Leo William Edward Hipkiss
I previously studied for my BSc (Honours) in Forensic Science at the University of Wolverhampton which through an unconventional pathway lead me to the world of cartilage research. Following this degree I received the Kennedy Prize Studentship to begin reading for DPhil in Musculoskeletal Sciences.
My project is related to cartilage and its low oxygen (hypoxic) environment. Human articular cartilage is a shock absorbing and load bearing tissue, and as a result of this function, is avascular. The lack of a blood supply to the tissue results in a hypoxic environment.

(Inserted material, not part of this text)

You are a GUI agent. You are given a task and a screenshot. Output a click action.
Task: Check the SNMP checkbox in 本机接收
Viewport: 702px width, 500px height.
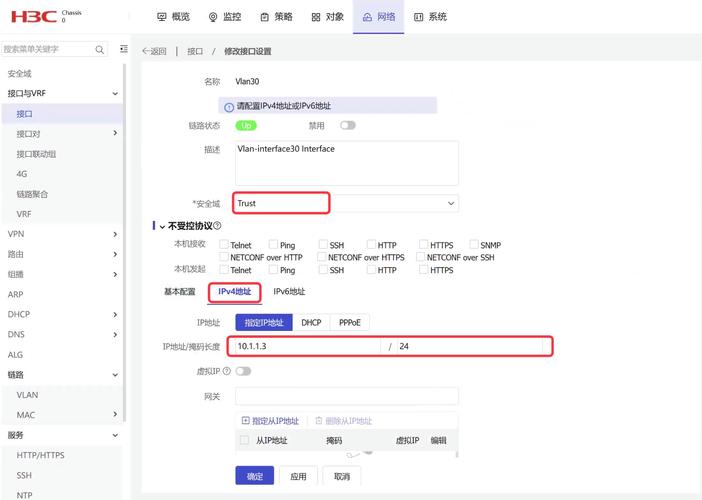(473, 245)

The exclusive cell type in cartilage, chondrocytes, appear well adapted to hypoxia. The chondrocyte response to hypoxia is primarily mediated by hypoxia inducible factors (HIFs). Previous research conducted in our group has detailed the response to hypoxia in healthy human articular chondrocytes (HACs)/cartilage. This research found that hypoxia increased both the anabolic and anti-catabolic functions of the chondrocyte and that manipulation of this system could further enhance these effects. However the response of OA chondrocytes to hypoxia and the activity of HIF are less clearly understood.
The aim of my project is to elucidate the response of chondrocytes/cartilage, from human osteoarthritic (OA) patients, to hypoxia. Identifying any changes to the system and potentially identify an area for manipulation that could provide therapeutic benefit.